When the intimate and inappropriate questions are asked regarding how I fell pregnant, who the donor is, and concerns over lack of male role models, I divulge what feels comfortable and know when to kindly stop the conversation. But whether it is in the coffee shop queue or on a stage, if someone is respectfully curious and wants to learn then it’s worth every minute of my time. 

Surely parenting is the same for everyone?

Regardless of gender or sexuality, parenting can be the most joyful, privileged, exhausting and challenging life change. When adding a layer of complexities navigating donor conception, surrogacy, adoption, fostering, egg sharing, blending and any potential combination, parenting can though get a little messy and confusing over time.

Without any LGBTQ role models I wasn’t aware of the potential pitfalls.
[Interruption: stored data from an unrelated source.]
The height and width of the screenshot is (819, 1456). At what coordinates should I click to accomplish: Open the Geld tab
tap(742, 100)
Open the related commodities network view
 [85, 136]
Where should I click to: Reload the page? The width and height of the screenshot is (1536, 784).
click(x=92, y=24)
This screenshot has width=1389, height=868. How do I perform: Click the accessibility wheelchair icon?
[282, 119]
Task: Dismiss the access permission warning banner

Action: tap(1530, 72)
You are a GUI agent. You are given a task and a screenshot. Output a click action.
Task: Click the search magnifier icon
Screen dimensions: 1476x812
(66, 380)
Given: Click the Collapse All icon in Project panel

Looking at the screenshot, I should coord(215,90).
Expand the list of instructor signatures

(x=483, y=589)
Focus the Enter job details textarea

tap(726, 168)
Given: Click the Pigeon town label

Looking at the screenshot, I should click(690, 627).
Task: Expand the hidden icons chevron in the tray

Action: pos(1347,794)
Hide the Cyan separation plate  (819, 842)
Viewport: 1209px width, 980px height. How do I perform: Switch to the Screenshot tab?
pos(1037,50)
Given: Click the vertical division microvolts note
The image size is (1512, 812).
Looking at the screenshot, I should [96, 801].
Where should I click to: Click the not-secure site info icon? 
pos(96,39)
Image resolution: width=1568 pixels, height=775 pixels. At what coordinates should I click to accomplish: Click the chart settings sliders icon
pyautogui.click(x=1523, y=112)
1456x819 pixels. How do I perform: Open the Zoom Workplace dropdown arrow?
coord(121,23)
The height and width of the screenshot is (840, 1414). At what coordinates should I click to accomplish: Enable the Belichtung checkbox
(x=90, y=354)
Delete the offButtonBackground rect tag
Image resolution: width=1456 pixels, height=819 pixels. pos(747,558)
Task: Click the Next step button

I struggled in those early years. Overcompensating for my partners lack of biological connection, sharing too much of my perceived maternal role and justifying my place in the family. Insidiously, thoughts crept in that I was failing at motherhood in some way, later contributing to depression.

If I could have articulated my feelings at the time, then maybe I would have embraced being the modern imperfect parent. I wouldn’t change it though. It was part of my parenting journey and today I am happy. I have a support system, a different perspective on my role and two wonderful, noisy, argumentative, challenging, happy daughters who I love dearly. 

Progress through challenging inequity

Progress has been made but the inequity still exists across all aspects of LGBTQIA parenting.

My ask is to the decision makers across government, healthcare, the workplace, education; give the LGBTQIA community a seat at the table to hear our needs and experiences. History shows this works. Let us help build the solutions so LGBTQIA parents and gaybies are supported, valued, embraced and celebrated for their diversity. 

Whether you are raising gaybies or an ally I would love to hear from you because the more we talk about our experiences and share information, the more positive change will happen.